Les batteries ont donc connu des progrès importants, mais en Asie, avec Toyota et Panasonic japonais, Toyota misant sur l’hybride et Nissan (avec Panasonic) misant sur l’électrique (lancement de la LEAF par Carlos Ghosn). Cependant, très rapidement, la fabrication et la technique sont parties en Chine qui a vu dans le véhicule électrique une chance de dépolluer ses conurbations. Les industriels européens continuaient à espérer que la consommation baissant et la combustion s’améliorant, le véhicule thermique allait pouvoir résister au rouleau compresseur de l’écologie politique. C’est le diesel qui a mordu la poussière le premier avec le diesel gate, et logiquement l’essence a suivi !

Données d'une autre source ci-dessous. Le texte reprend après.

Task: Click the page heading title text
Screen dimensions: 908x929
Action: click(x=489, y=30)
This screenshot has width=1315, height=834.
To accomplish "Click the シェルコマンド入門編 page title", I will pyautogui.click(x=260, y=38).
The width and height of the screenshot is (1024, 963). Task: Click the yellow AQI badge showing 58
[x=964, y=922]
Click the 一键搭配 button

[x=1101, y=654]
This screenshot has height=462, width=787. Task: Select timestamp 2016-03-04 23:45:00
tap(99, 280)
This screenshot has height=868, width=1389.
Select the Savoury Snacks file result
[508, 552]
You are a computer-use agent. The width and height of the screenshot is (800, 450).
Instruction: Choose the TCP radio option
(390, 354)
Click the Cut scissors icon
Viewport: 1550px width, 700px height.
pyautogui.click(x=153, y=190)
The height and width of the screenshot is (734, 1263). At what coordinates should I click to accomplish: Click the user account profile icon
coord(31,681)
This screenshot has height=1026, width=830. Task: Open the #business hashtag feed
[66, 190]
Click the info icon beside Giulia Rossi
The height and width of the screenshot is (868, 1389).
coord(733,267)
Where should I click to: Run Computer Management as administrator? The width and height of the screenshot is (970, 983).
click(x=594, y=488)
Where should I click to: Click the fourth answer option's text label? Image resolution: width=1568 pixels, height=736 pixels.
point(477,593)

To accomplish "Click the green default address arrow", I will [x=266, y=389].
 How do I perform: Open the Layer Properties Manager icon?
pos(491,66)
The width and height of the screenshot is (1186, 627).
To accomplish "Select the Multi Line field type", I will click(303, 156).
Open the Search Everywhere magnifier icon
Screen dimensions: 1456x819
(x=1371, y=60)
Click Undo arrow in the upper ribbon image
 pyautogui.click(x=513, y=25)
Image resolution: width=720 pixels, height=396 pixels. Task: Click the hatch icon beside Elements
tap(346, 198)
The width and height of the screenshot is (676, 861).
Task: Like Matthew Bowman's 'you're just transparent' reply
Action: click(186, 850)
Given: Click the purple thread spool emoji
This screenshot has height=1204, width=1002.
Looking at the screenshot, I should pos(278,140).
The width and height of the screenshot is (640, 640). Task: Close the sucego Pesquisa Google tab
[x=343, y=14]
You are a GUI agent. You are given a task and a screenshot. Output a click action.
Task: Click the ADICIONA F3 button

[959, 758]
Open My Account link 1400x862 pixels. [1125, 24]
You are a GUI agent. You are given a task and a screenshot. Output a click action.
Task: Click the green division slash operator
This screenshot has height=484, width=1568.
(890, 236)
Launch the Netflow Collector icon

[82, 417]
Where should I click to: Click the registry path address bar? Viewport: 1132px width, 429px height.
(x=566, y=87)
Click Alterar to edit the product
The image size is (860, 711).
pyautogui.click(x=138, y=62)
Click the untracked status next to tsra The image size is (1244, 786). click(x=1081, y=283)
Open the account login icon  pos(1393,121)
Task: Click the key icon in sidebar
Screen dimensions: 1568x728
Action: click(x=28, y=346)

Sabordage industriel et désastres sociaux

De façon désordonnée, avec l’aide médiatique d’Elon Musk avec sa Tesla, les constructeurs se sont retrouvés piégés, sans stratégie, incapables d’une action collective. Nous nous retrouvons donc avec un plan européen d’éradication rapide des moteurs thermiques et des interdictions ici et là plus promptes encore pour faire disparaître des villes les véhicules impies. L’industrie vilipendée pour ses « mensonges » sur le diesel, étrillée par les annonces de 45 000 morts par an à cause de la qualité de l’air détestable dont elle serait la cause, partagée sur la conduite à tenir, ne voit pas venir « l’urgence climatique » qui va exiger qu’elle se saborde en abandonnant le continent tout entier sans pratiquement combattre.

Elle avait déjà fortement délocalisé ses productions, mais désormais, elle demande aux États de prendre à leur charge les désastres sociaux des changements à opérer, en particulier les licenciements et les formations mais aussi les unités de production nouvelles que l’on imagine pouvoir rivaliser avec les asiatiques. Mais la centaine d’années qui a permis à plusieurs générations de construire des véhicules thermiques de plus en plus sophistiqués à un prix acceptable est en train de s’effacer, c’est-à-dire que la compétence indiscutable des professionnels depuis l’usine jusqu’au garage ne va plus servir qu’à la décrue tandis qu’une bonne moitié du monde, incapable d’avoir une électricité abondante dans des délais brefs, continuera à utiliser et sans doute à fabriquer elle-même les véhicules thermiques. Avec cette directive européenne, tous nos pays se sont tirés une balle dans le pied dont je vais essayer de faire mesurer l’ampleur.

Changer de mode de vie

En reprenant l’usage actuel de l’automobile, chaque propriétaire peut décider à tout moment de partir où il le souhaite sur des distances importantes. Il suffit d’avoir un véhicule en état et un réservoir plein. Dans l’Europe tout entière, il va pouvoir remettre du combustible sans angoisse en cinq minutes. La limitation du véhicule électrique d’aujourd’hui est là, des bornes de recharge quasi inexistantes, un temps de recharge long et, par conséquent, un business plan pour la multiplication des bornes très difficile à bâtir sans aides des États à fonds perdus. On peut imaginer des progrès partout, dans les métaux des batteries, dans les puissances de recharge, et il y en aura, mais aujourd’hui la voiture électrique est deux fois plus chère qu’un véhicule thermique et son usage est dégradé par ses caractéristiques physiques.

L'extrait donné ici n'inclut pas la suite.